Medina :As Saudi Arabia seeks to expand its economic horizons and diversify from a largely oil-based model through collaboration and foreign investments, China is increasingly emerging as a natural partner of the Gulf kingdom.
China’s State Councilor and Foreign Minister Wang Yi, while hosting his Saudi counterpart Adel bin Ahmed al Jubeir in Beijing this July, called for “deeper alignment” between Beijing’s Belt and Road Initiative (BRI) and Riyadh’s “Vision 2030” development strategies.
In a sign of its increasing commitment to BRI, Saudi Arabia will build a mega oil city in Pakistan and take part in business and investment ventures complementing BRI’s flagship China-Pakistan Economic Corridor (CPEC), according to a senior Pakistani minister who clarified though that Riyadh will not join as CPEC’s “third strategic partner” as wrongly claimed by his colleague last month.
“The framework between China and Pakistan is bilateral and Saudi Arabia is not entering that framework as a third-party investor, rather the base of CPEC will be broadened and its pace will be expedited [by Saudi participation in related ventures],” Karachi-based The Dawn newspaper quoted Pakistan’s Minister for Planning and Development Khusro Bakhtiar as telling a press conference in Islamabad on Tuesday.

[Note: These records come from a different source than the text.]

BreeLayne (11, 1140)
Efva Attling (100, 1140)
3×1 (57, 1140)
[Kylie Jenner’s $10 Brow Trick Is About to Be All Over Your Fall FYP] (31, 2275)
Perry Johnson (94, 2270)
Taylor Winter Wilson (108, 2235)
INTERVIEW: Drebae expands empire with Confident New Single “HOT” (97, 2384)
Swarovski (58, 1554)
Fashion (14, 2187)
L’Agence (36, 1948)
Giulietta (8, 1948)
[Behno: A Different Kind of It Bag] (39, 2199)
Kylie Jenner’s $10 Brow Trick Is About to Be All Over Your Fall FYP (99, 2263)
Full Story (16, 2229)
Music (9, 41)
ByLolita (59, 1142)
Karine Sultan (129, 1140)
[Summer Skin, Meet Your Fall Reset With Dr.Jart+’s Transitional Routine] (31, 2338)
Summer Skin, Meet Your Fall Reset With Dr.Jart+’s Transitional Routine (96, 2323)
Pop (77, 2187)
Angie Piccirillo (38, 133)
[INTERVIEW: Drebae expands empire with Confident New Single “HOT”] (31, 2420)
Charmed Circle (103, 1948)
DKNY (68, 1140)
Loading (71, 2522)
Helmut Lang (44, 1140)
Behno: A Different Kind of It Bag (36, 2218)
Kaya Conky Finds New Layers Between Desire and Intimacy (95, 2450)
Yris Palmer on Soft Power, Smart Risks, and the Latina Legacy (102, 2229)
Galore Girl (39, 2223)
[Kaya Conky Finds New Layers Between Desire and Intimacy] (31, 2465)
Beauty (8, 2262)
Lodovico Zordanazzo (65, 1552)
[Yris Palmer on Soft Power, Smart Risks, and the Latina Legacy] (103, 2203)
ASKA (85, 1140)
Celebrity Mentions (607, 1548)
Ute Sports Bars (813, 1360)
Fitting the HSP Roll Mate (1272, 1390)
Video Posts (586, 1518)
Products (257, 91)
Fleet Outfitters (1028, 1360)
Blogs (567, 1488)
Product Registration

Bakhtiar added that Saudi Arabia will take part in the business and investment ventures that grow out of the 50-billion US dollar CPEC project, in which other countries will also be welcome.
Pakistan’s Information Minister Fawad Chaudhry, who sat next to Bakhtiar on Tuesday’s presser, had on September 20 claimed that Saudi Arabia will be joining CPEC as its “third strategic partner”.